Paper
26 June 1992 Hierarchical shape representation for use in anatomical object recognition
Glynn P. Robinson, Alan C.F. Colchester, Lewis D. Griffin
Author Affiliations +
Proceedings Volume 1660, Biomedical Image Processing and Three-Dimensional Microscopy; (1992) https://doi.org/10.1117/12.59588
Event: SPIE/IS&T 1992 Symposium on Electronic Imaging: Science and Technology, 1992, San Jose, CA, United States
Abstract
An efficient scheme for representation of the shape of anatomical and pathological structures is required for intelligent computer interpretation of medical images. We present an approach to the extraction and representation of shape which, unlike previous shape representations, does not require complete boundary descriptions.

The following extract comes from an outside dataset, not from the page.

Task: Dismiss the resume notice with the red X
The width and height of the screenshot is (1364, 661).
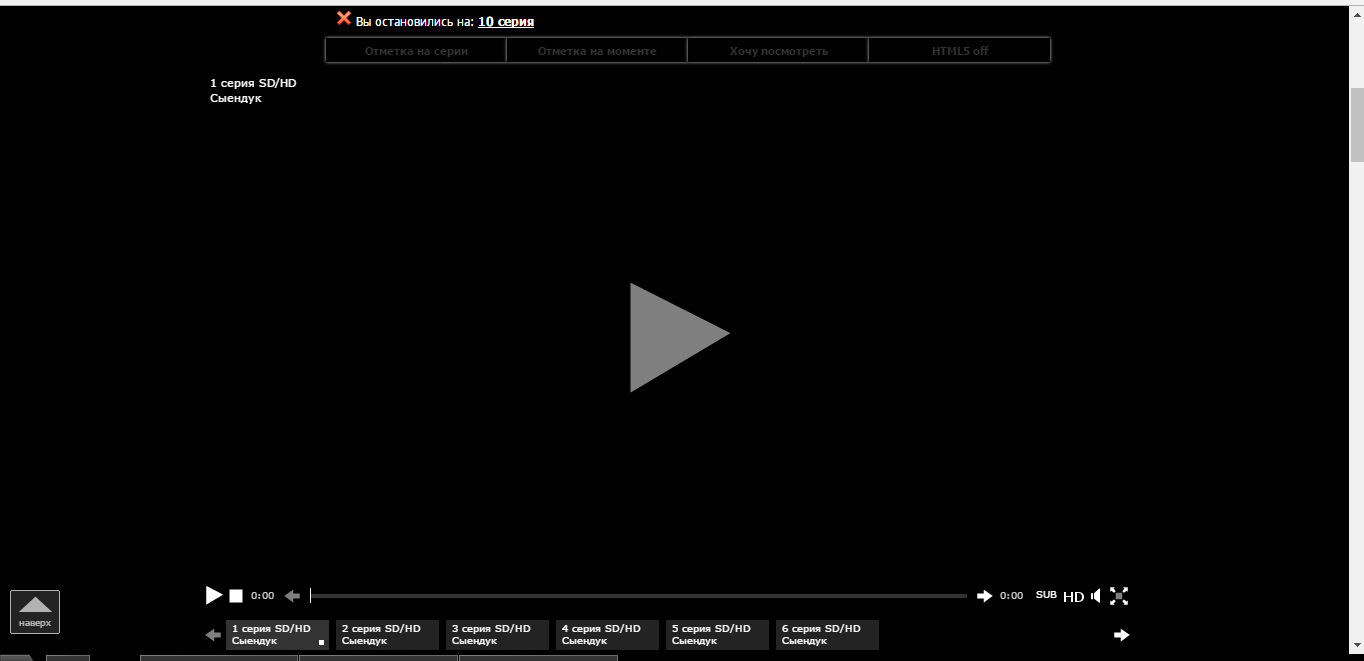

It is based on the `Delaunay triangulation' and its dual the `Voronoi diagram.' Our method of using this dual leads to both a skeleton description and a boundary description. The basic step in the algorithm is that of deciding whether to treat any pair of neighboring points as adjacent (lying next to each other on the same boundary) or opposite (lying on opposing sides of a skeleton separating two boundaries). The duality of the skeleton and boundary descriptions produced means that the splitting of one object into two separate objects, or the merging of two objects into one, can be easily accomplished.
© (1992) COPYRIGHT Society of Photo-Optical Instrumentation Engineers (SPIE). Downloading of the abstract is permitted for personal use only.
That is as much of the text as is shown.